COLING 2018 PC Blog: Welcome!

Emily M. Bender and Leon Derczynski, at the University of Washington

We (Emily M. Bender and Leon Derczynski) are the PC co-chairs for COLING 2018, to be held in Santa Fe, NM, USA, 20-25 August 2018. Inspired by Min-Yen Kan and Regina Barzilay’s ACL 2017 PC Blog, we will be keeping one of our own. We start today with a brief post introducing ourselves and outlining our goals for COLING 2018. In later posts, we’ll describe the various plans we have for meeting those goals.

First the intros:

Emily is a Professor of Linguistics and Adjunct Professor of Computer Science & Engineering at the University of Washington, Seattle WA (USA), where she has been on the faculty since 2003 and has served as the Faculty Director of the Professional Masters in Computational Linguistics (CLMS) since its inception in 2005. Her degrees are all in Linguistics (AB UC Berkeley, MA and PhD Stanford) and her primary research interests are in grammar engineering, computational semantics, and computational linguistic typology. She is also interested in ethics in NLP, the application of computational methods to linguistic analysis, and different ways of integrating linguistic knowledge into NLP.

Leon is a Research Fellow of Computer Science at the University of Sheffield (UK), the home ICCL, where he has been a researcher since 2012, including visiting positions at Aarhus Universitet (Denmark), Innopolis University (Russian Federation) and University of California, San Diego (USA). His degrees are in Computer Science (MComp and PhD), also from Sheffield, and his research interests are in noisy text, unsupervised methods, and spatio-temporal information extraction. He is also interested in chunking and tagging, effective crowdsourcing, and assessing veracity and fake news.

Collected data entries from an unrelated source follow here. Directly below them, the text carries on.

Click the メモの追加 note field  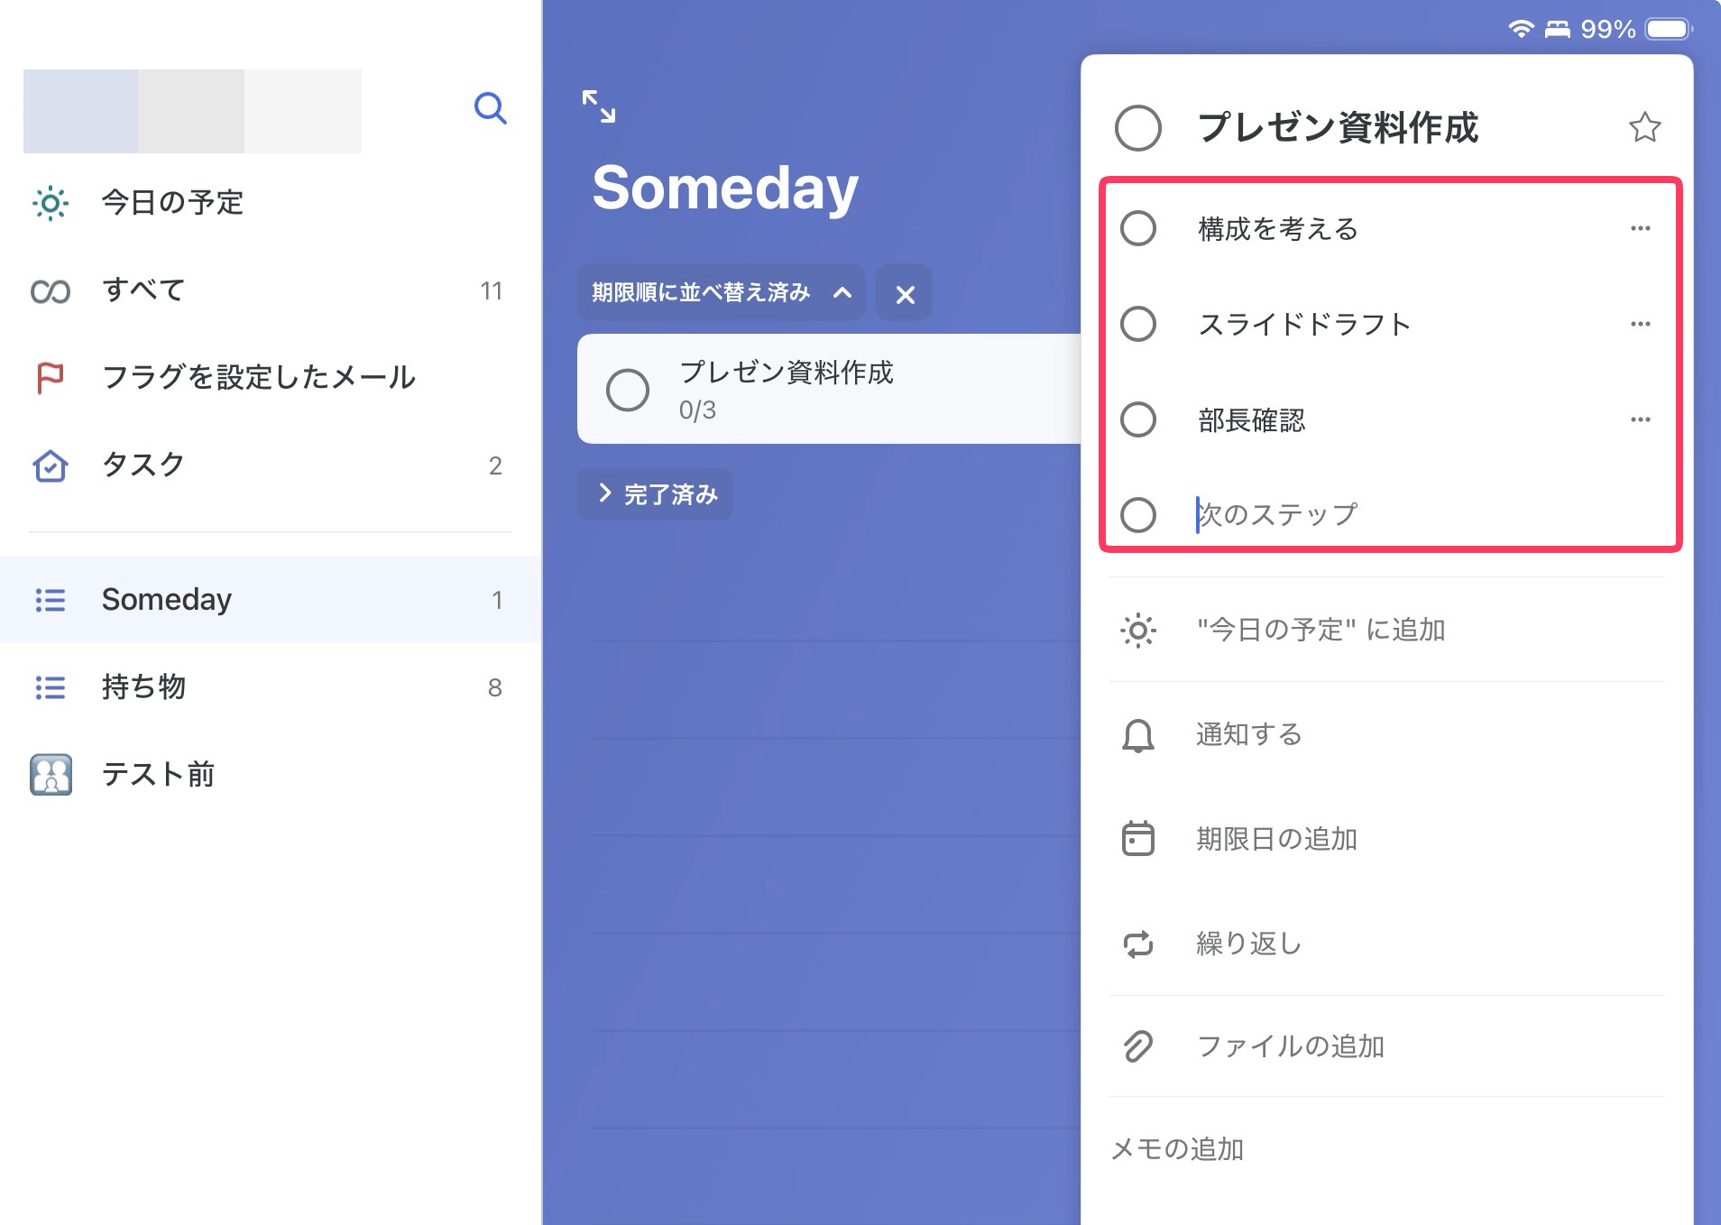(x=1178, y=1149)
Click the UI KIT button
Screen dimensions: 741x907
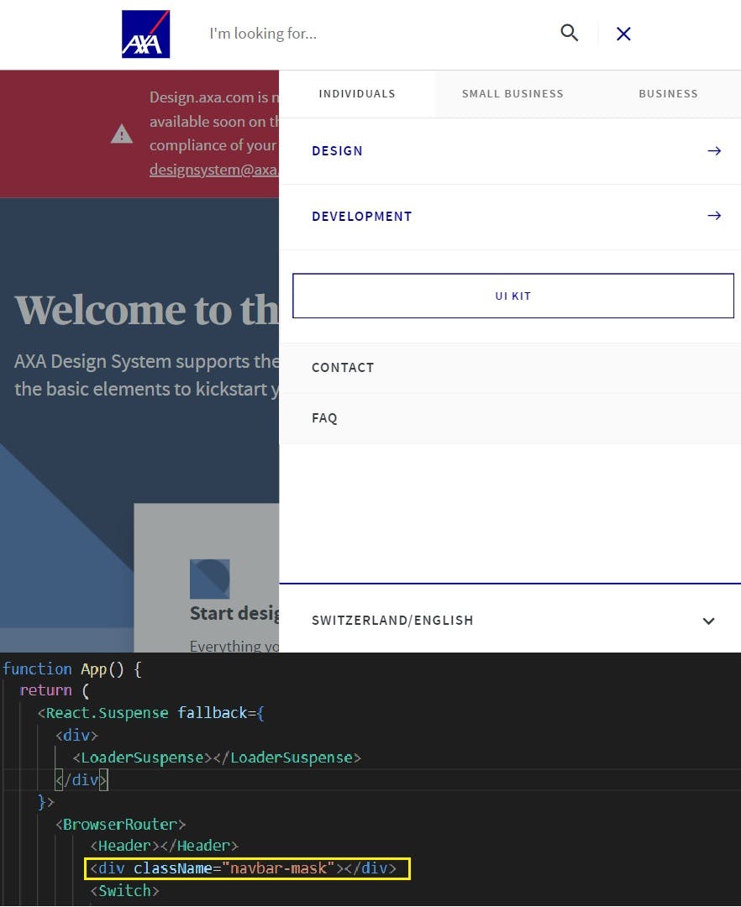pos(512,296)
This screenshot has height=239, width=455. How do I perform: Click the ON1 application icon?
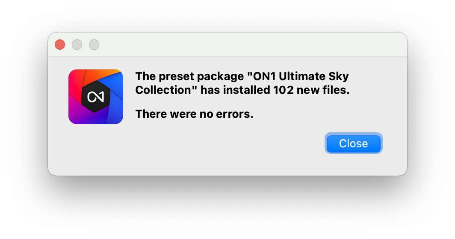tap(96, 97)
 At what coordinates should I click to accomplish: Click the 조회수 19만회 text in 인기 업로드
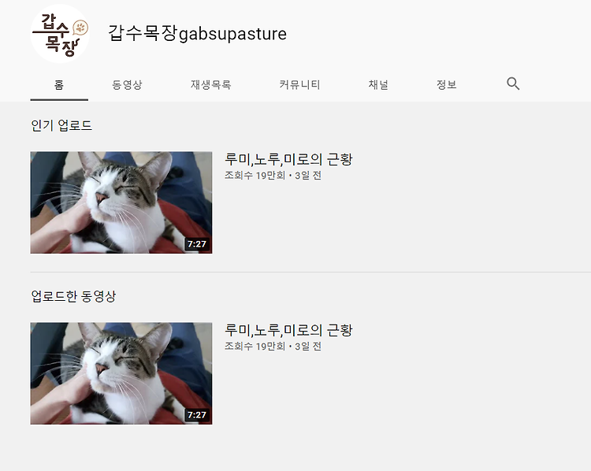[x=255, y=176]
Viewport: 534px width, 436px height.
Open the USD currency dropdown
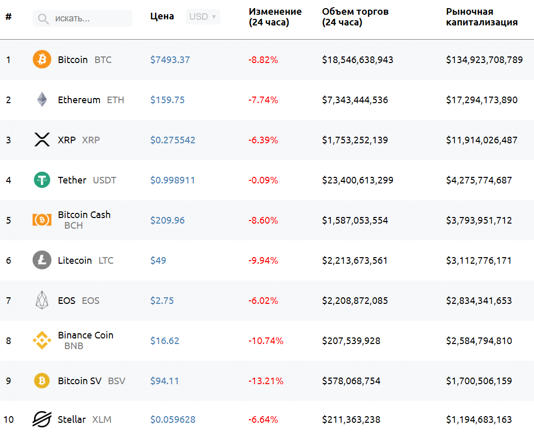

We first met by proxy, through Tim Baldwin, at LREC 2014 in Reykjavik. Tim pointed out that we both happened to be currently visiting scholars in a hip Danish city devoid of its own NLP group—Aarhus.  Shortly after returning from Iceland, each upon Tim’s recommendation, we met for lunch a few times in Aarhus, chatting about understanding language, language diversity, and the interface between data-driven computational techniques and linguistic reality. We have made a point of catching up regularly ever since, and the city is a place where we still have connections—and even more hip, as the European Capital of Culture for 2017!

Then goals:

Our goals for COLING 2018 are (1) to create a program of high quality papers which represent diverse approaches to and applications of computational linguistics written and presented by researchers from throughout our international community; (2) to facilitate thoughtful reviewing which is both informative to ACs (and to us as PC co-chairs) and helpful to authors; and (3) to ensure that the results published at COLING 2018 are as reproducible as possible.

To give a bit more detail on the first goal, by diverse approaches/applications, we mean that we intend to attract (in the tradition of COLING):

  • papers which develop linguistic insight as well as papers which deepen our understanding of how machine learning can be applied to NLP — and papers that do both!
  • research on a broad variety of languages and genres
  • many different types of research contributions (application papers, resource papers, methodology papers, position papers, reproduction papers…)

We have the challenge and the privilege of taking on this role at a time when our field is growing tremendously quickly.  We hope to advance the way our conferences work by trying new things and improving the experience from all sides.  In approaching this task, we started by reviewing the strategies taken by PC chairs at other recent conferences (including COLING 2016, NAACL 2016, and ACL 2017), learning from them, and then adapting strategies based on our goals for COLING 2018.  We strongly believe that one key to achieving a diverse and strong program is community engagement.  Thus our first step towards that is starting this blog.  Over the coming weeks we will tell you more about what we are working on and seek input on various points in the process.  We look forward to working with you and hope to see many of you in Santa Fe next August!